Un’altra manifestazione endogena è riscontrabile sulla costa nord orientale, in località Calcara, dove sono presenti sorgenti termali e fumarole che emanano anidride carbonica, azoto e ossigeno. Panarea non ha ancora terminato il suo processo di sprofondamento: l’isola si immerge per due centimetri ogni anno; c’è ancora tempo, tuttavia, per visitare questo piccolo paradiso senza auto, dove si riscopre il piacere di camminare alla scoperta di minuscoli vicoli fra le case candide di calce e scorci incantevoli su scogli e isolette che ne fanno da cornice.

 

Il terrore dei mari, la minaccia più temibile, il corsaro Dragut.
(di Miss Fletcher)

Potrebbe sembrare un nome di fantasia, invece Dragut è realmente esistito; originario dell’Anatolia, visse nella seconda metà del 1500. I corsari assaltavano le navi e razziavano le coste, depredavano i paesi, riducevano in schiavitù gli abitanti e rapivano le donne. Dragut era uno di loro e l’eco della sua terribile fama era universalmente nota. Correva l’anno 1540 e Dragut non era il solo a solcare le acque del Mediterraneo.

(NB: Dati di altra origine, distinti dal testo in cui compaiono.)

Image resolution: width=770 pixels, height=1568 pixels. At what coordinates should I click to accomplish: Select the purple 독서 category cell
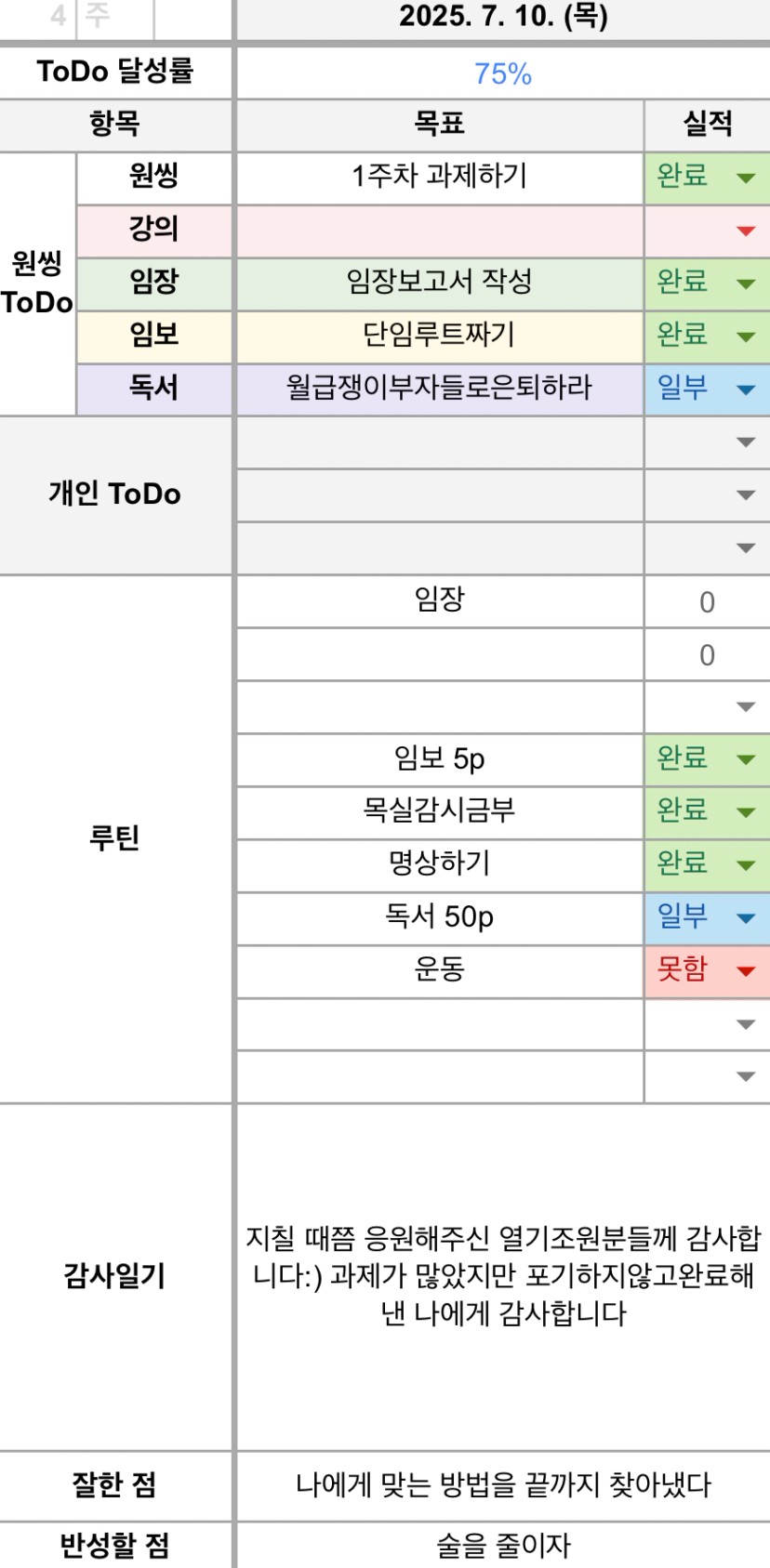(x=154, y=389)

Un genovese, che passerà alla storia per le sue gesta, in quei giorni si trova in Sicilia: è l’Ammiraglio Andrea Doria.

Andrea Doria, proprietario di molte galee, aveva stretto un patto con la Spagna: in cambio di un assiento, ovvero di un affitto, l’Ammiraglio avrebbe messo a disposizione degli spagnoli le proprie forze navali, con l’aiuto delle quali si intendeva frenare gli attacchi barbareschi. Così Doria, avendo saputo che Dragut minacciava le coste della Corsica, decide di dare la caccia al pirata. Doria.

Il compito viene affidato al giovane Giannettino, nipote di Andrea Doria, che al comando di venti galee prende il mare per assaltare il nemico. L’impresa si risolve in un successo: vengono liberati più di duemila cristiani e catturate nove imbarcazioni nemiche, molti dei pirati che seminavano il terrore su quelle coste sono fatti prigionieri, tra di essi anche lo stesso Dragut. A tal proposito si narra un curioso aneddoto: al tempo della cattura Giannettino Doria era talmente giovane che, vedendoselo davanti, Dragut reagì con rabbia, dando in escandescenze per essere stato fatto prigioniero da quello che lui definiva una donna con la barba. Il corsaro venne così condotto a Genova in catene e fu messo al remo delle galee di Andrea Doria.